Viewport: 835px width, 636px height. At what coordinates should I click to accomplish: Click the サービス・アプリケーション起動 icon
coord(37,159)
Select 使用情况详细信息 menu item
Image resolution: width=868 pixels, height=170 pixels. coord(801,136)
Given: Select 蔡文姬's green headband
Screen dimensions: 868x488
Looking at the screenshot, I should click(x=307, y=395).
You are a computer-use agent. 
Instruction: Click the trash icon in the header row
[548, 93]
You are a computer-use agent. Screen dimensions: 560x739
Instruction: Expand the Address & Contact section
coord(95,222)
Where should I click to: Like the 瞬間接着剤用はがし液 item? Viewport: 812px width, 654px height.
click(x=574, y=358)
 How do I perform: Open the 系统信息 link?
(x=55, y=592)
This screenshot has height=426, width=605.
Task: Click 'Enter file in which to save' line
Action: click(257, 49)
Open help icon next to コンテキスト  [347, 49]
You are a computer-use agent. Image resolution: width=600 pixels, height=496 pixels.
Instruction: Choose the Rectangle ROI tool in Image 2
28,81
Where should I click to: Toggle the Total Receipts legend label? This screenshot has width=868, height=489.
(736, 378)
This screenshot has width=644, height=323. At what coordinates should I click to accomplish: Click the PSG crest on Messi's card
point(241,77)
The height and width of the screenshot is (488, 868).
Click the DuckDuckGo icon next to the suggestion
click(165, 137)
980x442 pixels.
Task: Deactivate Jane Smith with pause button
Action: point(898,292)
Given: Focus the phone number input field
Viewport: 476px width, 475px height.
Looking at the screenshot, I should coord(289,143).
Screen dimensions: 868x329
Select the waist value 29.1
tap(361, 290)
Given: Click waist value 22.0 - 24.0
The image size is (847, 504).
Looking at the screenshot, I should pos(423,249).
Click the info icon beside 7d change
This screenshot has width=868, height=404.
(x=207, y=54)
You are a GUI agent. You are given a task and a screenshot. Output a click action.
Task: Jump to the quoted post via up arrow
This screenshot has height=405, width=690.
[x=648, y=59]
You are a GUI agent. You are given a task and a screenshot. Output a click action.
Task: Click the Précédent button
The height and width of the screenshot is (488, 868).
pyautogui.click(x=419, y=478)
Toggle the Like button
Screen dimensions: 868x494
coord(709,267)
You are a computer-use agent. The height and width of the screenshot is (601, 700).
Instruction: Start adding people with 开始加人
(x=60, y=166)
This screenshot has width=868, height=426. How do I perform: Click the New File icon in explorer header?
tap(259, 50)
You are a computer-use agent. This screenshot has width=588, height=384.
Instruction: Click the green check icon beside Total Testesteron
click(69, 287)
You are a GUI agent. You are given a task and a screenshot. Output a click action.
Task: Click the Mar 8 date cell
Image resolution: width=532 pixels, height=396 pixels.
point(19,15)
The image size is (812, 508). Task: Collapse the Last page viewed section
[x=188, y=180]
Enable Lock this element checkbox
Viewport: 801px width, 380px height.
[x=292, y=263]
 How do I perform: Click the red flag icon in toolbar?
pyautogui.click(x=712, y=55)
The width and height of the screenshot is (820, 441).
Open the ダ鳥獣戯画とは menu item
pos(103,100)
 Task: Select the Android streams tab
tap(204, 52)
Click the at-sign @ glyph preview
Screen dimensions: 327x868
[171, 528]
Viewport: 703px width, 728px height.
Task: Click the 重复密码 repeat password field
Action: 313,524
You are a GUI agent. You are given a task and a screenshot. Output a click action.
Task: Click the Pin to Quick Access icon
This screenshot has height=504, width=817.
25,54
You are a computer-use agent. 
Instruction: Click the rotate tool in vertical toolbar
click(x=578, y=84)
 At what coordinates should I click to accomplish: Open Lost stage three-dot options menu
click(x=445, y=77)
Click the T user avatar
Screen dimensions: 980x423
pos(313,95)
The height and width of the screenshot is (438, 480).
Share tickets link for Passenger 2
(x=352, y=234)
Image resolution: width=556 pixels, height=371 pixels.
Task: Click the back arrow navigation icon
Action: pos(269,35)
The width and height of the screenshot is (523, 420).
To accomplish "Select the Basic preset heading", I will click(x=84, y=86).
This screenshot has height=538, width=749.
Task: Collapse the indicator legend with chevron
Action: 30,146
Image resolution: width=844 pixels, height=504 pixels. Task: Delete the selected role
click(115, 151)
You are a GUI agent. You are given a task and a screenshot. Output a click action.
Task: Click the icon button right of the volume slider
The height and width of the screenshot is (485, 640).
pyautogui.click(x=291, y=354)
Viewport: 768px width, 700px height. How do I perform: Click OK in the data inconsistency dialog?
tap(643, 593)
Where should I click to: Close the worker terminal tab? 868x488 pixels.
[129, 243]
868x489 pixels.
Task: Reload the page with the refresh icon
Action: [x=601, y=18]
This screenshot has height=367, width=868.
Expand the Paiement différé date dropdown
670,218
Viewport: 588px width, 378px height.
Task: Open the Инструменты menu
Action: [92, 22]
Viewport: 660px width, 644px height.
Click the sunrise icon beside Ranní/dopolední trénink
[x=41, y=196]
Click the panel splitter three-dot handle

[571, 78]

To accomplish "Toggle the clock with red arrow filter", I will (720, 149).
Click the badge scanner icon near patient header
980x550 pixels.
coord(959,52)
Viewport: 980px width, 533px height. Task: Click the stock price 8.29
•••••
INSTRUCTIONS FOR THE TASK >>
Print exactly the lines above, between the one holding "Instruction: Start adding people with 开始加人" and the one holding "Task: Click the Mar 8 date cell", inclusive, and nothing besides.

SOLUTION FOR THIS TASK >>
Instruction: Start adding people with 开始加人
(x=60, y=166)
This screenshot has width=868, height=426. How do I perform: Click the New File icon in explorer header?
tap(259, 50)
You are a computer-use agent. This screenshot has width=588, height=384.
Instruction: Click the green check icon beside Total Testesteron
click(69, 287)
You are a GUI agent. You are given a task and a screenshot. Output a click action.
Task: Click the Mar 8 date cell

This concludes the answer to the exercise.